Raffensperger’s office had faced calls to open a probe after the recorded Jan. 2 phone call was leaked by the Secretary of State where Trump asked Raffensperger to “find” nearly 12,000 votes to overturn Biden’s election victory in the Peach State, while accusing the Republican official of covering up and engaging in criminal acts.
“All I want to do is this: I just want to find 11,780 votes, which is one more than we have,” Trump said on the hour-long call. “There’s nothing wrong with saying, you know, that you’ve recalculated.”
“The ballots are corrupt, and they’re brand new, and they don’t have seals, and there’s a whole thing with the ballots. But the ballots are corrupt. And you are going to find that they are — which is totally illegal — it is more illegal for you than it is for them because, you know, what they did and you’re not reporting it. That’s a criminal, that’s a criminal offense. And you can’t let that happen. That’s a big risk to you and to Ryan, your lawyer,” Trump added.
Two Democratic Reps. Kathleen Rice, of New York, and Ted Lieu of California sent a letter to the Federal Bureau of Investigation calling for a criminal probe into Trump’s call to Raffensperger.
The investigation was prompted by a complaint from George Washington University law professor John Banzhaf III, according to a case initiation document provided by the secretary of state’s office.
David Worley, the sole Democrat on the Georgia elections board said that administrative inquiries by the Secretary of State’s office could result in criminal charges.
“Any investigation of a statutory violation is a potential criminal investigation depending on the statute involved,” Worley said. “The complaint that was received involved a criminal violation.”
Worley noted that now that an inquiry had been opened by Raffensperger’s office, he would not personally introduce a motion at this week’s state board of election meeting, in an effort to urge Georgia’s Attorney General Chris Carr and Fulton County District Attorney Fani Willis to open a criminal investigation into Trump’s phone calls with election officials.
Willis is currently weighing whether to begin a criminal inquiry of her own and is considering hiring a special assistant from outside to oversee the investigation. Willis is expected to make some type of announcement on the matter “one way or another” this month, according to a source.
Last month in a statement, Willis described the Jan. 2 call as “disturbing.”
“It is my understanding from news reports that a member of the State Election Board has requested that the Secretary’s elections division investigate the call, after which the board can refer the case to my office and the state attorney general,” Willis said. “Anyone who commits a felony violation of Georgia law in my jurisdiction will be held accountable. Once the investigation is complete, this matter, like all matters, will be handled by our office based on the facts and the law.”

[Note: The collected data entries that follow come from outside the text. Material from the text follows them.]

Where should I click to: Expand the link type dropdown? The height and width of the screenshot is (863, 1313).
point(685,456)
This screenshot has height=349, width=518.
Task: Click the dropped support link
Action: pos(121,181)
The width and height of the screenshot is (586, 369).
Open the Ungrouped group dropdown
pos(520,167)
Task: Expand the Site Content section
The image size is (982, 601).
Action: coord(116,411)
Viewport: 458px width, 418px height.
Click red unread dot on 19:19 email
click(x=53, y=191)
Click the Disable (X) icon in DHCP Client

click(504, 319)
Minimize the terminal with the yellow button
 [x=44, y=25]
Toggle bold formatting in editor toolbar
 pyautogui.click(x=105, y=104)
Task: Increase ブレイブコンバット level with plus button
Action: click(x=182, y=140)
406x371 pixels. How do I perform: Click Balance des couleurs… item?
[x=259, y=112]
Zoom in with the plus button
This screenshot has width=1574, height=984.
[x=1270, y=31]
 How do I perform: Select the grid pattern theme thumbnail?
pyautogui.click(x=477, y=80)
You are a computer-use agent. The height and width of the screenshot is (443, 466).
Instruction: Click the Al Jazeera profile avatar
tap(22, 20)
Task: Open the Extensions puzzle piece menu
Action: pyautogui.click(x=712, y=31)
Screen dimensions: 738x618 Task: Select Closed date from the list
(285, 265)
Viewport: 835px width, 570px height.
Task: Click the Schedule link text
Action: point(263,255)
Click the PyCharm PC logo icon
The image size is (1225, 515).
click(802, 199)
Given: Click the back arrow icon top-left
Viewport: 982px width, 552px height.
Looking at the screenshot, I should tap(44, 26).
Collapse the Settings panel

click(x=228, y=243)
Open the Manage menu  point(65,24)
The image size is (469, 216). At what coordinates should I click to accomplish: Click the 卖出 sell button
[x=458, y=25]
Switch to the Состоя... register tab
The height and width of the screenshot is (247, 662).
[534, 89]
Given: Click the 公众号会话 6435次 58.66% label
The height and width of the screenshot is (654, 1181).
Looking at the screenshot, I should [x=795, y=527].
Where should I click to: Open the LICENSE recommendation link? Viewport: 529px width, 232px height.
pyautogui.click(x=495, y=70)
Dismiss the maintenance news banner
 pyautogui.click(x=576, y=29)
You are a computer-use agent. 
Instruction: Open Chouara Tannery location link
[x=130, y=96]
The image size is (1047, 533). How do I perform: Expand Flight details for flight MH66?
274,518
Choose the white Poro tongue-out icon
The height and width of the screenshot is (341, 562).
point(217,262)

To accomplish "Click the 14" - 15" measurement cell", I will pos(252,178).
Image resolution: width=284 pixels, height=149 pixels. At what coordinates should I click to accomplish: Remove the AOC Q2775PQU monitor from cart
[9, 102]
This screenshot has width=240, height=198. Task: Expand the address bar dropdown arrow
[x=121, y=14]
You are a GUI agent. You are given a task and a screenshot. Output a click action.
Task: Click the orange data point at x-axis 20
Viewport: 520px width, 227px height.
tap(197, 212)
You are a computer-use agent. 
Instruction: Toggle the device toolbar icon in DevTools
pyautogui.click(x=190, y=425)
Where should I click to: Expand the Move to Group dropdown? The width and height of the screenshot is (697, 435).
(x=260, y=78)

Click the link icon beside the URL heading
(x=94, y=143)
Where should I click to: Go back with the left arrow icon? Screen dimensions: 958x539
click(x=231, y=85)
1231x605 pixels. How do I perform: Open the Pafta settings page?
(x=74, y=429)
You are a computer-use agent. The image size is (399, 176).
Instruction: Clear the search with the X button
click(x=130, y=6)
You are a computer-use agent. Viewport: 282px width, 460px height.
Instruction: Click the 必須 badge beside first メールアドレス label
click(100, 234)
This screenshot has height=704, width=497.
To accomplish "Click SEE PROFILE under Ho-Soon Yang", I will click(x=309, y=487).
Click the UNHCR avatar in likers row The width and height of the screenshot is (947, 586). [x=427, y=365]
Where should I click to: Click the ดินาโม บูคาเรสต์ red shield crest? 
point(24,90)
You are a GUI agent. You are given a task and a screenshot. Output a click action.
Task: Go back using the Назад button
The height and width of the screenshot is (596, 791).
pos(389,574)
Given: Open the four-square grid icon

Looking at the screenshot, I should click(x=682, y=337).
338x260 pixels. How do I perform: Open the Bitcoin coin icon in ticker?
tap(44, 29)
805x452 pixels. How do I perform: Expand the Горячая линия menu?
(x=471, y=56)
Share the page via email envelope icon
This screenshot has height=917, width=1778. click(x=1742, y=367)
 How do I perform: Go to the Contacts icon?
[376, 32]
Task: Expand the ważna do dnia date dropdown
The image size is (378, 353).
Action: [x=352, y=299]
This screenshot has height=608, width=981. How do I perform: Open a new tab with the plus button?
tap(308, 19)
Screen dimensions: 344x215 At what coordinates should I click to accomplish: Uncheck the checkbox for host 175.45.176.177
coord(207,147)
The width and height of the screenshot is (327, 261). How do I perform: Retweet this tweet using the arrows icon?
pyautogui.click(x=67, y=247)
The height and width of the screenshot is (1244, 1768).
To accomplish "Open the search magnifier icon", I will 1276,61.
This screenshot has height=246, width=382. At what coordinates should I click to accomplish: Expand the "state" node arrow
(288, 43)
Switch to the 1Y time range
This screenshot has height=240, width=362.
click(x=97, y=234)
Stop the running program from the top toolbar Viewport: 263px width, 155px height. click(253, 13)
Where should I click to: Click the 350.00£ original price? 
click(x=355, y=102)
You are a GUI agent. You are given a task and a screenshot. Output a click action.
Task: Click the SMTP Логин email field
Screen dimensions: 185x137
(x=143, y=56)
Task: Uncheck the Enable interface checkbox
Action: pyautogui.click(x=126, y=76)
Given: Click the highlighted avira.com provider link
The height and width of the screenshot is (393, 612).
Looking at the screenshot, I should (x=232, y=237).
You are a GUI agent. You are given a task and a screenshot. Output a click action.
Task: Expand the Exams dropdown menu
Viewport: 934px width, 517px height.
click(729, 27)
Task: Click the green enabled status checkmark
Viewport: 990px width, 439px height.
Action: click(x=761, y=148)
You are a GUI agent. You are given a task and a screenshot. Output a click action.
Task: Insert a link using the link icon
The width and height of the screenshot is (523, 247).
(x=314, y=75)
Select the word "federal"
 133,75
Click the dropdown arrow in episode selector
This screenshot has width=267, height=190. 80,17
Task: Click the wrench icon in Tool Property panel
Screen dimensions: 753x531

The phone call is also expected to play a prominent role for House impeachment managers that they will use as evidence of “blatant attempt” by Trump to overturn the 2020 election, according to the pre-trial brief.
“When the President of the United States demanded that Georgia Secretary of State Raffensperger ‘find’ enough votes to overturn the election — or else face ‘a big risk to you’ and ‘a criminal offense’ — that was obviously a threat, one which reveals his state of mind (and his desperation to try to retain power by any means necessary),” the House brief says.
Trump’s legal team pushed back, saying the conversation Trump had with Raffensperger lends nothing to the argument on whether he incited the Capitol insurrection. They added that any threats of death or violence toward Raffensperger were made not by Trump directly, but by social media users.
“Examining the discussion with the Georgia secretary of state under the standard of ‘incitement,’ leads to the same conclusion as the January 6, 2021 statements of Mr. Trump: there is nothing said by Mr. Trump that urges ‘use of force’ or ‘law violation’ directed to producing imminent lawless action,” the defense brief says.